Lessons Learned from 2020

It goes without saying that 2020 has been a difficult year. Most of us would prefer to simply put it out of our minds and proceed on to 2021, which many have assumed will be much better. I don’t wish to debate the merits of that belief here; I prefer to talk about the important lessons that have been presented for us to learn from this year, if we have the wisdom to see them.

There are, of course, the obvious ones about which everyone have posted all over social media. There are continued warnings about COVID: masks, social distancing, washing your hands, and so on. There are also memes about how this pandemic has made us realize the importance of intangibles like family, simplicity in living and such. While these are relevant and important lessons I support, there are deeper, more important ones Rita and I have learned this year which I would like to share.

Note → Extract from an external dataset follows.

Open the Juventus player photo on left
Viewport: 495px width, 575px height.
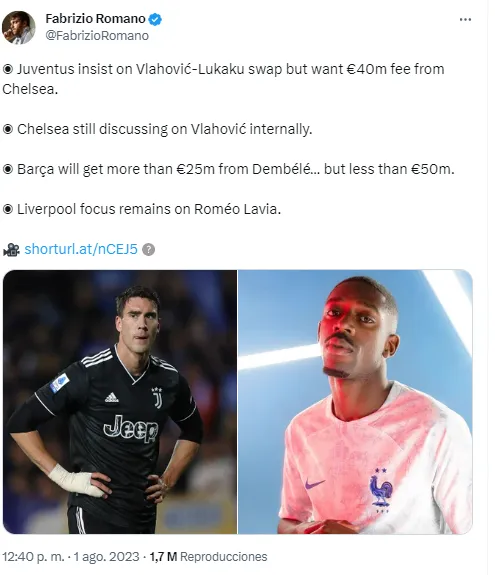point(120,402)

  • We’ve been reminded that in all the chaos, confusion, death, destruction, hatred and evil we’ve seen this year, God is still in control. While it may seem things have never been worse, a cursory review of history shows there have been other periods of time which those who were alive at the time thought were the end of the world. We have always had plagues, wars, hatred, riots and uprisings; they’re part of being human and having to live with other humans. If you rely solely on the media to formulate your worldview you’d be convinced we stand on the cusp of the apocalypse, and simply leaving your house means putting your life at risk. Fear is what defines your life. God didn’t design us to live that way. Though He may sometimes seem distant and disinterested in what’s happening, God uses the chaos to accomplish two things: He reminds us we aren’t in control, and He’s there waiting for us to look to Him because He is. You won’t hear that from the mainstream media, or anyone else, for that matter, unless you dig deeply into His Word. There you will learn about God’s promises that give us hope.

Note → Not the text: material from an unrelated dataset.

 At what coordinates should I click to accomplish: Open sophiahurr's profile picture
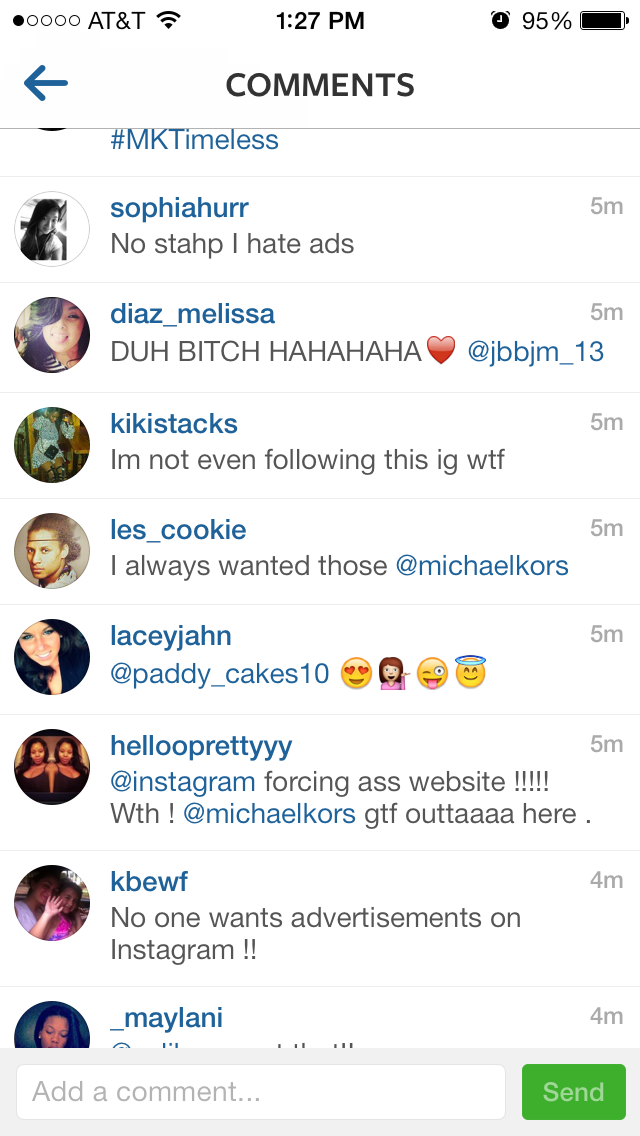tap(52, 229)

  • No matter how much you think you trust God, He will always give you opportunities to grow that trust. As those of you who read my posts know, my wife Rita was found to have cancer of the uterus and surrounding lymph nodes. Beginning some time next month she will have five weeks of radiation therapy, followed by four rounds of chemotherapy spaced three weeks apart (that’s the current plan; if the CT scan she’s having today shows more involvement the plan will need to be revised). We’ve been down this road twice already, only I had the cancer and she was the caretaker. Now the roles are reversed. It’s my turn to take care of her, the difference being her treatment regimen will be more difficult than mine. It will be more challenging to manage side effects, stave off depression and a feeling of wanting to give up, and hope and pray for the desired outcome, which is a full cure. We trust God, but our trust is being challenged at a whole new level. What comes to mind is a quote my cousin attributed to my uncle as he faced pancreatic cancer: “I’ve told you about my faith; now I get to show you what it looks like”. That summarizes our thoughts precisely. This is our opportunity to grow in our faith and trust, and to shine with His glory as He demonstrates what His power can do, no matter the outcome.
  • While it has been a year of isolation and loneliness, God has shown us what a remarkable crowd of loving, caring, praying people surround us. One of the greatest gifts of Rita’s and my life together has been the amazing people we’ve met over the years. We could literally spend the rest of our lives traveling the country to visit all the friends we’ve made. Through the challenges of my mother’s death, both of our cancers, and the problems of the pandemic, we’ve received phone calls, visits, cards, meals and text/email/social media contacts from so many friends to let us know how much they love us and have been praying for us. It’s overwhelming, humbling, uplifting, sustaining; it simply defies words. It is no hyperbole for me to say that we love each and every one of you, and are so thankful for your love and prayers.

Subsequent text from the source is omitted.